Dataset Objects#

Data are passed in specialized in-memory containers called Dataset objects. Dataset objects are table-like data structures that have operations for data manipulation. They can hold a heterogeneous mix of data types and they make it easy to transport data in a canonical way. Datasets consist of a matrix of samples in which each row constitutes a sample and each column represents the value of the feature represented by that column. They have the additional constraint that each feature column must contain values of the same high-level data type. Some datasets can contain labels for training or cross validation. In the example below, we instantiate a new Labeled dataset object by passing the samples and their labels as arguments to the constructor.

use Rubix\ML\Datasets\Labeled;

$samples = [
    [0.1, 20, 'furry'],
    [2.0, -5, 'rough'],
];

$labels = ['not monster', 'monster'];

$dataset = new Labeled($samples, $labels);

Factory Methods#

Build a dataset with the rows from a 2-dimensional iterable data table:

public static fromIterator(Traversable $iterator) : self

Note: When building a Labeled dataset, the label values should be in the last column of the data table.

use Rubix\ML\Datasets\Labeled;
use Rubix\ML\Datasets\Extractors\CSV;

$dataset = Labeled::fromIterator(new CSV('example.csv'));

Selecting#

Return all the samples in the dataset in a 2-dimensional array:

public samples() : array

Select a single row containing the sample at a given offset (offsets begin at 0):

public sample(int $offset) : array

Select the values of a feature column at a given offset (offsets begin at 0):

public column(int $offset) : array

Return the columns of the sample matrix:

public columns() : array

Return the columns of the sample matrix of a particular type:

public columnsByType(DataType $type) : array
use Rubix\ML\DataType;

$columns = $dataset->columnsByType(DataType::continuous());

Properties#

Return the number of rows in the dataset:

public numRows() : int

Return the number of columns in the samples matrix:

public numColumns() : int
$m = $dataset->numRows();

$n = $dataset->numColumns();

Return a 2-tuple with the shape of the samples matrix:

public shape() : array
[$m, $n] = $dataset->shape();

var_dump($m, $n);
int(1000)

* **TASK GOAL**
Print the stretch of the Dataset objects documentation from "Factory Methods#" through "the data table.", reproducing it word for word.

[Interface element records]

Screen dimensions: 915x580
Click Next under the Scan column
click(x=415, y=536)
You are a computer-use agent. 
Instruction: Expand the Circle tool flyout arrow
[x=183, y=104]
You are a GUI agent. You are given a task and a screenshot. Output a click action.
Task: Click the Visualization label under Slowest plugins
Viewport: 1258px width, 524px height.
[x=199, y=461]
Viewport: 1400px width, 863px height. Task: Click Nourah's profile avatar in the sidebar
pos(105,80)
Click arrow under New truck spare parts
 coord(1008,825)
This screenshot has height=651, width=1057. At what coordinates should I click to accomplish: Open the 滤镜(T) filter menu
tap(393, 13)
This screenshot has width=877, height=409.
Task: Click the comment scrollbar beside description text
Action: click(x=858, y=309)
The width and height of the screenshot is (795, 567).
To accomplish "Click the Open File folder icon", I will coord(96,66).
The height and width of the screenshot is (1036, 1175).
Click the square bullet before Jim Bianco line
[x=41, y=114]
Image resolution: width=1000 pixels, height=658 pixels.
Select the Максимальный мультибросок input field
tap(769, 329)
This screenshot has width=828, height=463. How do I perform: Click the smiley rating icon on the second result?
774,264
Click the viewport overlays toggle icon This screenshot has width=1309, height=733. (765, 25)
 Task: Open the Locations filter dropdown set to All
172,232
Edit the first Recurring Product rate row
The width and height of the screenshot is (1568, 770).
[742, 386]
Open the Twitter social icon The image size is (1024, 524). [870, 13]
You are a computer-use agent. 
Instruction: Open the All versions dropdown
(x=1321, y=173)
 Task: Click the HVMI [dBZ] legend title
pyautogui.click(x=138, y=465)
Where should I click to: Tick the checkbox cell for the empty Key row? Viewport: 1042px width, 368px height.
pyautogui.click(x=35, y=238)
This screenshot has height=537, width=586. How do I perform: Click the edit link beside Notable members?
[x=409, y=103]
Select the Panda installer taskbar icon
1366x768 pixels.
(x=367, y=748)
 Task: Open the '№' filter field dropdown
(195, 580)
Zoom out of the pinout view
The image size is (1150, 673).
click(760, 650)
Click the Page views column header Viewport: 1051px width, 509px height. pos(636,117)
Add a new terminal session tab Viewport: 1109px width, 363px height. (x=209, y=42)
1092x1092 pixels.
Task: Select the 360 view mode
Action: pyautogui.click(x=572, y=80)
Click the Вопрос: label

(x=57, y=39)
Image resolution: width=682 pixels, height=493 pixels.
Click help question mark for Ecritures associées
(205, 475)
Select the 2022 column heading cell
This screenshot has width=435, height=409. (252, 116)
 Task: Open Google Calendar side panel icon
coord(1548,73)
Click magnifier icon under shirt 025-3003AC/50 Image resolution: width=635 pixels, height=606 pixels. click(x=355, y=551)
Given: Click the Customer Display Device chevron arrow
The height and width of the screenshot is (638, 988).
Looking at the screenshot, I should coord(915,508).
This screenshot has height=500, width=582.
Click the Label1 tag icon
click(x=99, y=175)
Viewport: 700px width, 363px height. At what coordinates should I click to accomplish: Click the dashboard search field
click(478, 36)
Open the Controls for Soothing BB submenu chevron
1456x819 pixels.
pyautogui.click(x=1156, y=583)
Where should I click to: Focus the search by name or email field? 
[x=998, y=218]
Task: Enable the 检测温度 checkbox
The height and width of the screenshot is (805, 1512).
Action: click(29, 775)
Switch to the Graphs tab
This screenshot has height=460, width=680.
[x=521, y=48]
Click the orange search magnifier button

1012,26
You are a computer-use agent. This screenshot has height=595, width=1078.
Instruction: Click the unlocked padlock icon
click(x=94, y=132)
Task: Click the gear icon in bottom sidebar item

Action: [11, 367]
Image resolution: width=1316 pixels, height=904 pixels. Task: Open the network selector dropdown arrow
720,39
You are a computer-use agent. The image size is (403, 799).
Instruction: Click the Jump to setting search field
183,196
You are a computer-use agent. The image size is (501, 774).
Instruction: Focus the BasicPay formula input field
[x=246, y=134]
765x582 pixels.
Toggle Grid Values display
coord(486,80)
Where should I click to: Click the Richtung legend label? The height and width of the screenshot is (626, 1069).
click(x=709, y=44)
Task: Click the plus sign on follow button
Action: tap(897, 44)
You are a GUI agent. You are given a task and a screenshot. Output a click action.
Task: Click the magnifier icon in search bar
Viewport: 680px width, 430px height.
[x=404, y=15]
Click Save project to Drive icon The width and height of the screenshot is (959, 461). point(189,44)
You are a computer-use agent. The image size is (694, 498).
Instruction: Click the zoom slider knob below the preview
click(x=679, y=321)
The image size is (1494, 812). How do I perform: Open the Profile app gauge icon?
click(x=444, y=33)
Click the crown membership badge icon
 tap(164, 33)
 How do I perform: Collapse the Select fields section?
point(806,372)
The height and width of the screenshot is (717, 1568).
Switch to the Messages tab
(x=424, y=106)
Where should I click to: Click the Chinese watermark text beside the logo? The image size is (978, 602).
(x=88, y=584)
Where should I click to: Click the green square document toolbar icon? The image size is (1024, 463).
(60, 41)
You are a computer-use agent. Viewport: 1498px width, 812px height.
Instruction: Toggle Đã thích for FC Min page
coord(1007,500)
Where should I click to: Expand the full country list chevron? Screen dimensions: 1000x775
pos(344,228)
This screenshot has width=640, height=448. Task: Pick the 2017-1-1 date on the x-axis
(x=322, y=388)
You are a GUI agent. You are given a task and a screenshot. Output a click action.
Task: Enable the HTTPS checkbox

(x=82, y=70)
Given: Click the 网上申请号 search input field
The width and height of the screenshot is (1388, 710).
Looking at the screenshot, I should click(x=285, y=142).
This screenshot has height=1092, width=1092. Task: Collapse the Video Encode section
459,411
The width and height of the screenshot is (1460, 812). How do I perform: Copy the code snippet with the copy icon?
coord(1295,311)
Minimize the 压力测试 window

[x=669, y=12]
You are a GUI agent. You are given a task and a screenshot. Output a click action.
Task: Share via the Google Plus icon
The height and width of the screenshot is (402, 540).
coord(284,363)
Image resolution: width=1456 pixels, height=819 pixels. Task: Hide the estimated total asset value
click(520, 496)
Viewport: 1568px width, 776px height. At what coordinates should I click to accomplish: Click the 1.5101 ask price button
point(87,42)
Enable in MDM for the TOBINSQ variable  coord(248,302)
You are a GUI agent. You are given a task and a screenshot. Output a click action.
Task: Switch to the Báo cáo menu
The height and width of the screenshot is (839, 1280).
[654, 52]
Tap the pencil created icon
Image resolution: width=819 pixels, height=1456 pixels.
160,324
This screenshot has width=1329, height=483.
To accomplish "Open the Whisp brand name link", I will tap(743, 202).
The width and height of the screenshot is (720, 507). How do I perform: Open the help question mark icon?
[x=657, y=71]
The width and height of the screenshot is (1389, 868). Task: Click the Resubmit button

* **EXERCISE RESPONSE**
Factory Methods#

Build a dataset with the rows from a 2-dimensional iterable data table:

public static fromIterator(Traversable $iterator) : self

Note: When building a Labeled dataset, the label values should be in the last column of the data table.